■ Problem requirements: Starting with the line that contains "Where should I click to: Like", copy the items out word for word, and stop after the line that contains "pos(308,563)".

■ Supplied entries:
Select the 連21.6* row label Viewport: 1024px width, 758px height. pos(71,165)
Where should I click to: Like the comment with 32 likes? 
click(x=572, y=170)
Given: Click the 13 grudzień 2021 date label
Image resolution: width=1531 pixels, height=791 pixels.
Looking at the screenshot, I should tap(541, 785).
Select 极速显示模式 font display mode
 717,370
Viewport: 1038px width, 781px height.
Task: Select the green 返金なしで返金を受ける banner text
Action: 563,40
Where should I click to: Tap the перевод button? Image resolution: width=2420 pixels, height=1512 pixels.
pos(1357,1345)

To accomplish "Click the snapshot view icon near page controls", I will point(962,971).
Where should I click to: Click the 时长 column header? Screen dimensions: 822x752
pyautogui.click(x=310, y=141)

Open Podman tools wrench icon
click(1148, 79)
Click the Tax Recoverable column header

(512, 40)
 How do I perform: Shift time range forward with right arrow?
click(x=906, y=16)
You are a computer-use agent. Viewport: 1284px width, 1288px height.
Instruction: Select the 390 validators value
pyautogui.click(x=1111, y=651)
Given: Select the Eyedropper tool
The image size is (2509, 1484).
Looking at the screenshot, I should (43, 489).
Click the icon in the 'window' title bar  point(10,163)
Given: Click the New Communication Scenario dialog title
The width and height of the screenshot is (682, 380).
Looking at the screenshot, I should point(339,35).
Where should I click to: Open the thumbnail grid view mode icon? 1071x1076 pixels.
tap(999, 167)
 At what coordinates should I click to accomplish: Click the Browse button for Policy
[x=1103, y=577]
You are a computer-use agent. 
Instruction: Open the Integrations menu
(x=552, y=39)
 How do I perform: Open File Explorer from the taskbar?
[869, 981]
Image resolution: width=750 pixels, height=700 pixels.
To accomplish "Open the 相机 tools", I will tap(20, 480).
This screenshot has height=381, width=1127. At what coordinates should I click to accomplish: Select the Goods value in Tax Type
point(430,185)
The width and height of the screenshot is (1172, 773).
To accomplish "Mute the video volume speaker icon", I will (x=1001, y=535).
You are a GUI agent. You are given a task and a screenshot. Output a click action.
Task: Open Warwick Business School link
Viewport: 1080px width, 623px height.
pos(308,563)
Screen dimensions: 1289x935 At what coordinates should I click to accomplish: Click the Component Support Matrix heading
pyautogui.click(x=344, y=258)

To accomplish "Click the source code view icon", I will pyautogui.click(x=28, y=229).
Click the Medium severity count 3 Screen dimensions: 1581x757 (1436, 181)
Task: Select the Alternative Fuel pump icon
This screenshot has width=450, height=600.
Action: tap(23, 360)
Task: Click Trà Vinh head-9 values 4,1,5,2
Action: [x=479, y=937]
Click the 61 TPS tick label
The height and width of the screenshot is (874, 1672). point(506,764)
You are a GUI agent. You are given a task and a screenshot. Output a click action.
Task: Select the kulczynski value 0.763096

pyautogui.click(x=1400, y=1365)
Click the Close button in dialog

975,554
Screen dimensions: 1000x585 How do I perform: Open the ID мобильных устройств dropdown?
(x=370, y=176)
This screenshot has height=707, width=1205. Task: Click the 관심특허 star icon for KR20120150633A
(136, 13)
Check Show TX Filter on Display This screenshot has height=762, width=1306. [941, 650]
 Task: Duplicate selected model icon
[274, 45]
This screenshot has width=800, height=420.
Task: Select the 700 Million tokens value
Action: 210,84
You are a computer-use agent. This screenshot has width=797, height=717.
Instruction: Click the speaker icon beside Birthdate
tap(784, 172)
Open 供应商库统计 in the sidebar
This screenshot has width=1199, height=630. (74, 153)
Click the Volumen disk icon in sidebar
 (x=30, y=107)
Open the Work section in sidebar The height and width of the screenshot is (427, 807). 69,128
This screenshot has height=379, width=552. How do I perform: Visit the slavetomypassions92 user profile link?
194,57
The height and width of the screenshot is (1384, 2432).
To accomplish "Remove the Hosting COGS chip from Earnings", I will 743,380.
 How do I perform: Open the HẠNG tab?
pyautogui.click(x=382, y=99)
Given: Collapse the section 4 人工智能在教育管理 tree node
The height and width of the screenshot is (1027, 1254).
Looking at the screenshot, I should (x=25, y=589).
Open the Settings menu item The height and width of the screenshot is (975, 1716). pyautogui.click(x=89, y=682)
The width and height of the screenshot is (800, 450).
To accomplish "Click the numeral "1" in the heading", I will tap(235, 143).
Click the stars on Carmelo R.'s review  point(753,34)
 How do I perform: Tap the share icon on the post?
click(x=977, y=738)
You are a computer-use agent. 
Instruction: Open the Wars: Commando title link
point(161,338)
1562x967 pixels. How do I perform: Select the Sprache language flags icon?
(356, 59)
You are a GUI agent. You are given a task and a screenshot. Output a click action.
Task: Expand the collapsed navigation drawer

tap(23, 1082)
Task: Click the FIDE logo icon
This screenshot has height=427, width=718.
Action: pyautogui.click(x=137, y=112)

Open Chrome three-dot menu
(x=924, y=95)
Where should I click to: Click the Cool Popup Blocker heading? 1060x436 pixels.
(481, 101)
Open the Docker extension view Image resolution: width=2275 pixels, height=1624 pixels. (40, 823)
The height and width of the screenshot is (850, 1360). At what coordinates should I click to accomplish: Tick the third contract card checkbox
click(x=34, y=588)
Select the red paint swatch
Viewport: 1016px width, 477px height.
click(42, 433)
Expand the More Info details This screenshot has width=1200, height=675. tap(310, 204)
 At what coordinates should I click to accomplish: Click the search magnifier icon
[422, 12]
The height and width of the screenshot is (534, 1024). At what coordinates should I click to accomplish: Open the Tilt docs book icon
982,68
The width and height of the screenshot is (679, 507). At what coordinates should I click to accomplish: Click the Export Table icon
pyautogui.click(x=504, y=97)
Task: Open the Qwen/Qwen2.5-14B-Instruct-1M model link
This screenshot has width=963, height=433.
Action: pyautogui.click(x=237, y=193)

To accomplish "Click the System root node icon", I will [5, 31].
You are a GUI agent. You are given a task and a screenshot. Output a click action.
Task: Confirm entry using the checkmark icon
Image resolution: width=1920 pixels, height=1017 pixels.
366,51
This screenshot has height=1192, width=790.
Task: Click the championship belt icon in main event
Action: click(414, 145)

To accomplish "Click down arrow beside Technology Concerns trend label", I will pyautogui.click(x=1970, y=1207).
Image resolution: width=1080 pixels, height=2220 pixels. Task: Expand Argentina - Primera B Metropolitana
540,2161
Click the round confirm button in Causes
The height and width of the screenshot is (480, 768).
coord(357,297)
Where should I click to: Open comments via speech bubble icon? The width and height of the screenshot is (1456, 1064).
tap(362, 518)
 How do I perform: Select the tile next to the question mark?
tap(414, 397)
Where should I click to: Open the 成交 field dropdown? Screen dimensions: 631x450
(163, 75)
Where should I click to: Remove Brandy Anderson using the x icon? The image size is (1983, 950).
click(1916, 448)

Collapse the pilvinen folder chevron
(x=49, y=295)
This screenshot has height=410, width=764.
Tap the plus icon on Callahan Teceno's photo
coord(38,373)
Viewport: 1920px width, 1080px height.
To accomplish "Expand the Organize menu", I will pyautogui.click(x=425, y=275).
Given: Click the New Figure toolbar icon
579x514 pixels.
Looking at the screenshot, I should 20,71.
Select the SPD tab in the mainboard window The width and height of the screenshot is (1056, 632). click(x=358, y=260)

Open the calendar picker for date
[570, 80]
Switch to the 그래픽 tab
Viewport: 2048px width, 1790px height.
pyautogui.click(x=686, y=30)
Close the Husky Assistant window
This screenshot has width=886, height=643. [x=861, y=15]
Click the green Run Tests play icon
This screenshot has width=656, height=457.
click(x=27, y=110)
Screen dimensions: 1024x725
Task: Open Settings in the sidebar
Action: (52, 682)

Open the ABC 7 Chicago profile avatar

■ Written solution:
Where should I click to: Like the comment with 32 likes? 
click(x=572, y=170)
Given: Click the 13 grudzień 2021 date label
Image resolution: width=1531 pixels, height=791 pixels.
Looking at the screenshot, I should tap(541, 785).
Select 极速显示模式 font display mode
 717,370
Viewport: 1038px width, 781px height.
Task: Select the green 返金なしで返金を受ける banner text
Action: 563,40
Where should I click to: Tap the перевод button? Image resolution: width=2420 pixels, height=1512 pixels.
pos(1357,1345)

To accomplish "Click the snapshot view icon near page controls", I will point(962,971).
Where should I click to: Click the 时长 column header? Screen dimensions: 822x752
pyautogui.click(x=310, y=141)

Open Podman tools wrench icon
click(1148, 79)
Click the Tax Recoverable column header

(512, 40)
 How do I perform: Shift time range forward with right arrow?
click(x=906, y=16)
You are a computer-use agent. Viewport: 1284px width, 1288px height.
Instruction: Select the 390 validators value
pyautogui.click(x=1111, y=651)
Given: Select the Eyedropper tool
The image size is (2509, 1484).
Looking at the screenshot, I should (43, 489).
Click the icon in the 'window' title bar  point(10,163)
Given: Click the New Communication Scenario dialog title
The width and height of the screenshot is (682, 380).
Looking at the screenshot, I should point(339,35).
Where should I click to: Open the thumbnail grid view mode icon? 1071x1076 pixels.
tap(999, 167)
 At what coordinates should I click to accomplish: Click the Browse button for Policy
[x=1103, y=577]
You are a computer-use agent. 
Instruction: Open the Integrations menu
(x=552, y=39)
 How do I perform: Open File Explorer from the taskbar?
[869, 981]
Image resolution: width=750 pixels, height=700 pixels.
To accomplish "Open the 相机 tools", I will tap(20, 480).
This screenshot has height=381, width=1127. At what coordinates should I click to accomplish: Select the Goods value in Tax Type
point(430,185)
The width and height of the screenshot is (1172, 773).
To accomplish "Mute the video volume speaker icon", I will (x=1001, y=535).
You are a GUI agent. You are given a task and a screenshot. Output a click action.
Task: Open Warwick Business School link
Viewport: 1080px width, 623px height.
pos(308,563)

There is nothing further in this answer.